Stop after the line containing "Select the Mo time range button"; retype every line of the data before it exactly, starting from the first.

(Source information begins)

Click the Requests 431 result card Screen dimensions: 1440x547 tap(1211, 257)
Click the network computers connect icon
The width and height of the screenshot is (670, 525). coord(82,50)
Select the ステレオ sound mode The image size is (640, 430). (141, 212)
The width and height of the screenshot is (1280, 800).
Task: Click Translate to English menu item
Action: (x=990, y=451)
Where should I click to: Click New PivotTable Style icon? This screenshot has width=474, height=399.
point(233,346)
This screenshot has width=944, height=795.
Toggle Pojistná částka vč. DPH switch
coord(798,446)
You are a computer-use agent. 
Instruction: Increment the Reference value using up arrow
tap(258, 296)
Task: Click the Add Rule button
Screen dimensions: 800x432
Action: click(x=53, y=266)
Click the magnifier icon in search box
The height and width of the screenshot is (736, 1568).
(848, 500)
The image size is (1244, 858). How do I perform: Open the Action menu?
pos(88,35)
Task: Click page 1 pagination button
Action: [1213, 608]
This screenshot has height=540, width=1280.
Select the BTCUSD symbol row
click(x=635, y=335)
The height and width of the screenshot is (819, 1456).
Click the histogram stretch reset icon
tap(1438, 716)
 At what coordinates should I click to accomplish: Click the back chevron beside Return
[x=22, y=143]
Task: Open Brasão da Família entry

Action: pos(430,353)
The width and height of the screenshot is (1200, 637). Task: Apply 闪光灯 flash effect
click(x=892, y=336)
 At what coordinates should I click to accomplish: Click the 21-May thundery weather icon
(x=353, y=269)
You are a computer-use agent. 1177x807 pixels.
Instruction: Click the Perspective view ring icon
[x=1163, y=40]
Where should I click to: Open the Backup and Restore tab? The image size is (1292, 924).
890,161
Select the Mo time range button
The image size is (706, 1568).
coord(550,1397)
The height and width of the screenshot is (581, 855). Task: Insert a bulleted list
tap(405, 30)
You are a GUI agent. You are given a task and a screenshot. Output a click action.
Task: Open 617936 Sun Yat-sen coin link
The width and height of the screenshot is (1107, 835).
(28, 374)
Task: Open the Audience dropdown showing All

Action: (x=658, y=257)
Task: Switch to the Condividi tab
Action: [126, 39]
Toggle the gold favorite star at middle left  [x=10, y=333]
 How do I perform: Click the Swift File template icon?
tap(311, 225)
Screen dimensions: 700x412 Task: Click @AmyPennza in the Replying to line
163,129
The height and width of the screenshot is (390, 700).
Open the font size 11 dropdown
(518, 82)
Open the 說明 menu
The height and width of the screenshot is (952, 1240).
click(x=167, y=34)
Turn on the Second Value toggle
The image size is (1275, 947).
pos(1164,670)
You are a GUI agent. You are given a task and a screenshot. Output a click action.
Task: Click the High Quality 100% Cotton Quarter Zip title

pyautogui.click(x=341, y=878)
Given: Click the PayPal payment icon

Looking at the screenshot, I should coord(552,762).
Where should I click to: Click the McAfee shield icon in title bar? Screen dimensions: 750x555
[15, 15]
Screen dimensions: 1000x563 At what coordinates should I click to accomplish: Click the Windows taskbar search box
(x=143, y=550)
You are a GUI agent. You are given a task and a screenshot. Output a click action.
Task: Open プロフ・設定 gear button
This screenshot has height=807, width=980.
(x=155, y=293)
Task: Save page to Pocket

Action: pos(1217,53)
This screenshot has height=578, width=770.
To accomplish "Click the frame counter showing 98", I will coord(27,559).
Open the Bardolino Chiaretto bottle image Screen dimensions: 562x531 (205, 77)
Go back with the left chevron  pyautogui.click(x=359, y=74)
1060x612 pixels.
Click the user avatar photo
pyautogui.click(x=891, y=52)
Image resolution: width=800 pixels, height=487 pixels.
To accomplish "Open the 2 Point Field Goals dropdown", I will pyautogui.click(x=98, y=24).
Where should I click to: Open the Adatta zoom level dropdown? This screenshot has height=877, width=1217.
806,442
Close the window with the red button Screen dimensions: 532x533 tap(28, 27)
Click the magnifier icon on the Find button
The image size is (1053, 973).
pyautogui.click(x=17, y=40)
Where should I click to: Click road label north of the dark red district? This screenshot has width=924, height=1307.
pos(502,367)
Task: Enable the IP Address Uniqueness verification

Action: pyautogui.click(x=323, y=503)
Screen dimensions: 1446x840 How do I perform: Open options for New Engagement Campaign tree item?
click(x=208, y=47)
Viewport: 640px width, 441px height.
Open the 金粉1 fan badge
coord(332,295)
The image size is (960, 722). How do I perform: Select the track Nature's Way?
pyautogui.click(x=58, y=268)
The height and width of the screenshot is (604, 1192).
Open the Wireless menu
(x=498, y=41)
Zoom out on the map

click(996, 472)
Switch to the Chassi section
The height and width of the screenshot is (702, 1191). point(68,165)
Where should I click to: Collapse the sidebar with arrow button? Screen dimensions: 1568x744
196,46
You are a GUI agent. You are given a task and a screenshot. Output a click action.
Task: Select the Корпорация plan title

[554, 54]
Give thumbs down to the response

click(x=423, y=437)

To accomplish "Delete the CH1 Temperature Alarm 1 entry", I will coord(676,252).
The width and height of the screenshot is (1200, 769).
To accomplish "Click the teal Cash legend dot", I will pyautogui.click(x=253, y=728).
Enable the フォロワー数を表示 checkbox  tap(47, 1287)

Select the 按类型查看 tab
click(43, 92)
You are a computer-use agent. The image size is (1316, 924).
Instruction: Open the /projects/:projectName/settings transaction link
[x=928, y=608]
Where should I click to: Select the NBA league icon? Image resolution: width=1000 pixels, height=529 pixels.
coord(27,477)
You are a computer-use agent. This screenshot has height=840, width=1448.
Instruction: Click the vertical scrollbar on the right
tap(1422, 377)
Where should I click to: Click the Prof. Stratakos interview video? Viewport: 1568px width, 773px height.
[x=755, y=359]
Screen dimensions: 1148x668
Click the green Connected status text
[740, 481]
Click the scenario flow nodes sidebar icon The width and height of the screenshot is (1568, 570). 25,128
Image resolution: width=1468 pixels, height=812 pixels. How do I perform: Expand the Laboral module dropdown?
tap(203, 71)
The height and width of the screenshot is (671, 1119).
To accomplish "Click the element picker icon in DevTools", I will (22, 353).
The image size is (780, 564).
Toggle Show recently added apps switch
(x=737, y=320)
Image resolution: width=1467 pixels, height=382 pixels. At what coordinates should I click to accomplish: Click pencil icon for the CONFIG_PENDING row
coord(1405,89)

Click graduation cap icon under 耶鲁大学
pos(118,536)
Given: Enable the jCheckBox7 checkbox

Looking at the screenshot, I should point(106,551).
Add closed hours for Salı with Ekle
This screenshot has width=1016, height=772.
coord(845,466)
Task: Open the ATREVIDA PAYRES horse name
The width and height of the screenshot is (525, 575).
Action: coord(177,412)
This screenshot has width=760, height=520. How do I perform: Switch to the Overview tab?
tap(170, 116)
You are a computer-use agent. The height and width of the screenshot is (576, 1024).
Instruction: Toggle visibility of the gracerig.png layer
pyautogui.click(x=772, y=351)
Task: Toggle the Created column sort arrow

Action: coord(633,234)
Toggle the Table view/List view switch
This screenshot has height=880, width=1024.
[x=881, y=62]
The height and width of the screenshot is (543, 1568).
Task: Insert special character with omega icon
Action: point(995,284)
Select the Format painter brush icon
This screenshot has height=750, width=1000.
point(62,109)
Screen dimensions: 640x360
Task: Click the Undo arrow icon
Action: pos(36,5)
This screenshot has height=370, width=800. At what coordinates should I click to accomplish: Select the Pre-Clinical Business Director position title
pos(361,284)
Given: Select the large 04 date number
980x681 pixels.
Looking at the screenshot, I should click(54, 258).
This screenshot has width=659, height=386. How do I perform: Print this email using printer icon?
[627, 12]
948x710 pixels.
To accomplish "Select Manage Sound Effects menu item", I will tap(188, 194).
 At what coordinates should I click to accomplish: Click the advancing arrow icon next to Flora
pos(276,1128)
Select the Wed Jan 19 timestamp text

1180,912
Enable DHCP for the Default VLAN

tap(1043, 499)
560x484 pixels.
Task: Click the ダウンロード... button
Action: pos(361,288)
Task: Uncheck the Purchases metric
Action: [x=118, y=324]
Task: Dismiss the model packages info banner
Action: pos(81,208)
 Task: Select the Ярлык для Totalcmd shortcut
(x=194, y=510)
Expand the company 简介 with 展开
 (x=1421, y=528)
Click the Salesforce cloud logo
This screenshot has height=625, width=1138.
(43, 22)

(Source information ends)

## Written answer
Click the Requests 431 result card Screen dimensions: 1440x547 tap(1211, 257)
Click the network computers connect icon
The width and height of the screenshot is (670, 525). coord(82,50)
Select the ステレオ sound mode The image size is (640, 430). (141, 212)
The width and height of the screenshot is (1280, 800).
Task: Click Translate to English menu item
Action: (x=990, y=451)
Where should I click to: Click New PivotTable Style icon? This screenshot has width=474, height=399.
point(233,346)
This screenshot has width=944, height=795.
Toggle Pojistná částka vč. DPH switch
coord(798,446)
You are a computer-use agent. 
Instruction: Increment the Reference value using up arrow
tap(258, 296)
Task: Click the Add Rule button
Screen dimensions: 800x432
Action: click(x=53, y=266)
Click the magnifier icon in search box
The height and width of the screenshot is (736, 1568).
(848, 500)
The image size is (1244, 858). How do I perform: Open the Action menu?
pos(88,35)
Task: Click page 1 pagination button
Action: [1213, 608]
This screenshot has height=540, width=1280.
Select the BTCUSD symbol row
click(x=635, y=335)
The height and width of the screenshot is (819, 1456).
Click the histogram stretch reset icon
tap(1438, 716)
 At what coordinates should I click to accomplish: Click the back chevron beside Return
[x=22, y=143]
Task: Open Brasão da Família entry

Action: pos(430,353)
The width and height of the screenshot is (1200, 637). Task: Apply 闪光灯 flash effect
click(x=892, y=336)
 At what coordinates should I click to accomplish: Click the 21-May thundery weather icon
(x=353, y=269)
You are a computer-use agent. 1177x807 pixels.
Instruction: Click the Perspective view ring icon
[x=1163, y=40]
Where should I click to: Open the Backup and Restore tab? The image size is (1292, 924).
890,161
Select the Mo time range button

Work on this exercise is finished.